Reproduce the rows below, swapping every occurrence of "GUI agent" for "interface agent" and leaving everything else unchanged.

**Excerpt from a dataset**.
———

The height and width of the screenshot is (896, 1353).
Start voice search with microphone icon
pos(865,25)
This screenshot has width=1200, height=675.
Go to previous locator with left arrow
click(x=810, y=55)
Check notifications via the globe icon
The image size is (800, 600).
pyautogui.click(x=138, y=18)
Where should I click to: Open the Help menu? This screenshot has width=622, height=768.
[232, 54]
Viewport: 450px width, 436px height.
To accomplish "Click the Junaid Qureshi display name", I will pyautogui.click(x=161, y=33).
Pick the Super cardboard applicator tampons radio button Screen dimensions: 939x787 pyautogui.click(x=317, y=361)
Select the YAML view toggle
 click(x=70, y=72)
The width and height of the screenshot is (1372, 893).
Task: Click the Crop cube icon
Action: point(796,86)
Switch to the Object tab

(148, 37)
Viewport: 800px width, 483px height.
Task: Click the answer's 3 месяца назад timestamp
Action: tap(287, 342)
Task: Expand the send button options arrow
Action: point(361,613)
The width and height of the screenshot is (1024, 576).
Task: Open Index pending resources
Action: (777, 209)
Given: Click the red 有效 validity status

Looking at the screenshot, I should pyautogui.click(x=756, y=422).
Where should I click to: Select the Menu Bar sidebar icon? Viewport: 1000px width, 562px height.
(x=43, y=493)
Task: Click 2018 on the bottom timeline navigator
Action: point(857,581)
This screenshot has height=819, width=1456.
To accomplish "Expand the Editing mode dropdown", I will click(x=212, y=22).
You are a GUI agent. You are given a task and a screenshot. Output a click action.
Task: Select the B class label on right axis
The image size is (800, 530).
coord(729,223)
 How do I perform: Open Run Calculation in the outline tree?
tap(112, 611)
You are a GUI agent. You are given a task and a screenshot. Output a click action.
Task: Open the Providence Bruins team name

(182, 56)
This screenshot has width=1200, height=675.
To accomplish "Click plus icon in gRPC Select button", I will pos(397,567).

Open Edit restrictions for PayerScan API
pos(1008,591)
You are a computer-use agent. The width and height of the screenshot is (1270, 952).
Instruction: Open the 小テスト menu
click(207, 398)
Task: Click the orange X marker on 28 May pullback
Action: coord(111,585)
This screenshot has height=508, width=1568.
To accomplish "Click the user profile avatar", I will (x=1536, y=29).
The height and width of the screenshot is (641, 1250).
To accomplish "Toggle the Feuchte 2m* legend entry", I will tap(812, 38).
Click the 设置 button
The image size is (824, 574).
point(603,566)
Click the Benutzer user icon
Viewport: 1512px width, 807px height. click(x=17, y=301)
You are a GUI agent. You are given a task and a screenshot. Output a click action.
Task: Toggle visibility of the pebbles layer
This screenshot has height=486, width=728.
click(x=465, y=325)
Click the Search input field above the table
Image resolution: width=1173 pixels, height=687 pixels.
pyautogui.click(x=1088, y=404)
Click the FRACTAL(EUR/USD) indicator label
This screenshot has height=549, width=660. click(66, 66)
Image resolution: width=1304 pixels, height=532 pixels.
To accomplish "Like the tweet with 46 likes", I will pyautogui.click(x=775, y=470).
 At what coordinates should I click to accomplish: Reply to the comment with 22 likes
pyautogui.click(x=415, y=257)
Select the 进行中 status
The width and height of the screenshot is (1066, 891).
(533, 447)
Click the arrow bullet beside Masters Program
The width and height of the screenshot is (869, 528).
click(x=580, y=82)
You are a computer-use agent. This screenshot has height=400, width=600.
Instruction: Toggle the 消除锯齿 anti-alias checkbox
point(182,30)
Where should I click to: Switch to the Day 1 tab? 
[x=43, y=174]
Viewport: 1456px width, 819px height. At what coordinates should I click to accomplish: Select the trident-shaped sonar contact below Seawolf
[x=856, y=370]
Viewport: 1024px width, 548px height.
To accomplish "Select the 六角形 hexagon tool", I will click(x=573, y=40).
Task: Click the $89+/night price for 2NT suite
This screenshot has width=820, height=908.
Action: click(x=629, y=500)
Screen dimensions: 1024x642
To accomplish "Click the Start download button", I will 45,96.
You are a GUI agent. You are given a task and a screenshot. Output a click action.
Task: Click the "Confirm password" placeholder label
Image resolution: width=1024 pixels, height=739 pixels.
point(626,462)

———

**CORRECT RESULT**.
The height and width of the screenshot is (896, 1353).
Start voice search with microphone icon
pos(865,25)
This screenshot has width=1200, height=675.
Go to previous locator with left arrow
click(x=810, y=55)
Check notifications via the globe icon
The image size is (800, 600).
pyautogui.click(x=138, y=18)
Where should I click to: Open the Help menu? This screenshot has width=622, height=768.
[232, 54]
Viewport: 450px width, 436px height.
To accomplish "Click the Junaid Qureshi display name", I will pyautogui.click(x=161, y=33).
Pick the Super cardboard applicator tampons radio button Screen dimensions: 939x787 pyautogui.click(x=317, y=361)
Select the YAML view toggle
 click(x=70, y=72)
The width and height of the screenshot is (1372, 893).
Task: Click the Crop cube icon
Action: point(796,86)
Switch to the Object tab

(148, 37)
Viewport: 800px width, 483px height.
Task: Click the answer's 3 месяца назад timestamp
Action: tap(287, 342)
Task: Expand the send button options arrow
Action: point(361,613)
The width and height of the screenshot is (1024, 576).
Task: Open Index pending resources
Action: (777, 209)
Given: Click the red 有效 validity status

Looking at the screenshot, I should pyautogui.click(x=756, y=422).
Where should I click to: Select the Menu Bar sidebar icon? Viewport: 1000px width, 562px height.
(x=43, y=493)
Task: Click 2018 on the bottom timeline navigator
Action: point(857,581)
This screenshot has height=819, width=1456.
To accomplish "Expand the Editing mode dropdown", I will click(x=212, y=22).
You are a interface agent. You are given a task and a screenshot. Output a click action.
Task: Select the B class label on right axis
The image size is (800, 530).
coord(729,223)
 How do I perform: Open Run Calculation in the outline tree?
tap(112, 611)
You are a interface agent. You are given a task and a screenshot. Output a click action.
Task: Open the Providence Bruins team name

(182, 56)
This screenshot has width=1200, height=675.
To accomplish "Click plus icon in gRPC Select button", I will pos(397,567).

Open Edit restrictions for PayerScan API
pos(1008,591)
You are a computer-use agent. The width and height of the screenshot is (1270, 952).
Instruction: Open the 小テスト menu
click(207, 398)
Task: Click the orange X marker on 28 May pullback
Action: coord(111,585)
This screenshot has height=508, width=1568.
To accomplish "Click the user profile avatar", I will (x=1536, y=29).
The height and width of the screenshot is (641, 1250).
To accomplish "Toggle the Feuchte 2m* legend entry", I will tap(812, 38).
Click the 设置 button
The image size is (824, 574).
point(603,566)
Click the Benutzer user icon
Viewport: 1512px width, 807px height. click(x=17, y=301)
You are a interface agent. You are given a task and a screenshot. Output a click action.
Task: Toggle visibility of the pebbles layer
This screenshot has height=486, width=728.
click(x=465, y=325)
Click the Search input field above the table
Image resolution: width=1173 pixels, height=687 pixels.
pyautogui.click(x=1088, y=404)
Click the FRACTAL(EUR/USD) indicator label
This screenshot has height=549, width=660. click(66, 66)
Image resolution: width=1304 pixels, height=532 pixels.
To accomplish "Like the tweet with 46 likes", I will pyautogui.click(x=775, y=470).
 At what coordinates should I click to accomplish: Reply to the comment with 22 likes
pyautogui.click(x=415, y=257)
Select the 进行中 status
The width and height of the screenshot is (1066, 891).
(533, 447)
Click the arrow bullet beside Masters Program
The width and height of the screenshot is (869, 528).
click(x=580, y=82)
You are a computer-use agent. This screenshot has height=400, width=600.
Instruction: Toggle the 消除锯齿 anti-alias checkbox
point(182,30)
Where should I click to: Switch to the Day 1 tab? 
[x=43, y=174]
Viewport: 1456px width, 819px height. At what coordinates should I click to accomplish: Select the trident-shaped sonar contact below Seawolf
[x=856, y=370]
Viewport: 1024px width, 548px height.
To accomplish "Select the 六角形 hexagon tool", I will click(x=573, y=40).
Task: Click the $89+/night price for 2NT suite
This screenshot has width=820, height=908.
Action: click(x=629, y=500)
Screen dimensions: 1024x642
To accomplish "Click the Start download button", I will 45,96.
You are a interface agent. You are given a task and a screenshot. Output a click action.
Task: Click the "Confirm password" placeholder label
Image resolution: width=1024 pixels, height=739 pixels.
point(626,462)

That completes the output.